Community Policing and the Syrian Refugee Community in Wellington District

Author: Tohill, Yvette
Published in National Security Journal, 08 March 2021

Sport was described as a positive avenue for the integration of youth across most participants and also emphasised in a youth report produced by New Zea­land Refugee Resettlement Services in 2014.56 The opportunities for the involvement of Community Policing Services in this area are numerous.

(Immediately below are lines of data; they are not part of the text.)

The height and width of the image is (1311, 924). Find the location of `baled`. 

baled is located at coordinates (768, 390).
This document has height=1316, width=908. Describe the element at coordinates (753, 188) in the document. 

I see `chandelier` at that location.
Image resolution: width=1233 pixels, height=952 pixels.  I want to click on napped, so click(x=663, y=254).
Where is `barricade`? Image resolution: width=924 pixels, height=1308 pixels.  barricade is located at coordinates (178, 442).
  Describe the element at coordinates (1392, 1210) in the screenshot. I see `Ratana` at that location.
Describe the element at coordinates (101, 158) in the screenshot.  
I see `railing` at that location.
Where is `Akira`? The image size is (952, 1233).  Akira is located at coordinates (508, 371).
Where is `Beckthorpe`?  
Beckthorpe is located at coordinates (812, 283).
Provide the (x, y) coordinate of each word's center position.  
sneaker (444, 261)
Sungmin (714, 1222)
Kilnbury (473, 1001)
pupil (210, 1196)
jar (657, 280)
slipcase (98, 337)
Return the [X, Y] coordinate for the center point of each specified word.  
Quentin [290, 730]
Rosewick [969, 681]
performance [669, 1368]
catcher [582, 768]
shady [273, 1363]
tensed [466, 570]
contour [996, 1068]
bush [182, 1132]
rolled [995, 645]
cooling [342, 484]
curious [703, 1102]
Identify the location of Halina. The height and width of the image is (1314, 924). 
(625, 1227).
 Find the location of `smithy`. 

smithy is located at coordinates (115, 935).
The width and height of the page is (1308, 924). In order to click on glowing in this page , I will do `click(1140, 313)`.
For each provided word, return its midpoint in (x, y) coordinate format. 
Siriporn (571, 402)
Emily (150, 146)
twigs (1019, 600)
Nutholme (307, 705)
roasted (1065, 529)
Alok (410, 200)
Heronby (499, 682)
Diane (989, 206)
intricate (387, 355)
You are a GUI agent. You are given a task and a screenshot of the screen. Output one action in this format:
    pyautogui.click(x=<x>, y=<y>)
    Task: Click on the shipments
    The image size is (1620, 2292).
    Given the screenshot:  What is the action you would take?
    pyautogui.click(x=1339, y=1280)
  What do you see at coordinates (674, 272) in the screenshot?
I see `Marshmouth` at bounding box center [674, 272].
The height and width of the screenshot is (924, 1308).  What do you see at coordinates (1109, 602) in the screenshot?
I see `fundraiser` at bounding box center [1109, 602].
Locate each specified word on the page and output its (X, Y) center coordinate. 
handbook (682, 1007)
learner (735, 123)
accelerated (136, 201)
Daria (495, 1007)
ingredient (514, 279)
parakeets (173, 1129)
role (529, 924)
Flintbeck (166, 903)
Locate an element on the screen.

Perception of New Zealand Police

Refugee support workers all believed that the Syrian refugee community viewed the New Zealand Police as the traditional “Crime Fighter” who conducts policing through arrests.57 Words such as “enforcement” and “law and order” were used to describe the role, with expectations that offenders would end up in jail. A lack of resolution, or delays in Police responses were thought to contribute to feelings of frustration, a perceived lack of care or low expectations and reduce the willingness to call again. Similar findings by Ho et al58 reinforce the notion that refugees and other ethnic minorities need to feel listened to, and that taking time to explain how and why, may mitigate negative impressions. Positive experiences with Police related to officer friendliness, and the response in the aftermath of the Christchurch Mosque Tragedy.

The perception of the Police as merely an enforcement service is potentially damaging, if police responses are not meeting expectations. Participant Two described the rela­tionship between safety and trust in the following way:

This is also had a little bit of, not feeling faith in the Police protection system, and how they can feel safe. It’s very related. If you are not feeling safe, then you will blame the Police, and if you do not trust the Police, then you will not feel safe. It’s kind of like a circle of feedback.

This reference highlights the importance of education regarding systems and processes. Managing expectations from the outset will reduce misunderstandings and the erosion of trust from this community. Furthermore, encouraging greater ownership by individ­uals, emphasises the responsibility of both the Police and the community for creating safety in neighbourhoods.59

The perception of the Police as a “tool” for justice could inhibit relationship building with the community and true collaboration. Many participants remarked on the need for Police to be seen as human. Exposure to Police out of uniform, the engagement of officers in community groups and activities were described as important for building personal connections which allow the public to see beyond the uniform. This signals an opportunity for greater involvement of Community Police to participate in activities that fit within their role and address these issues.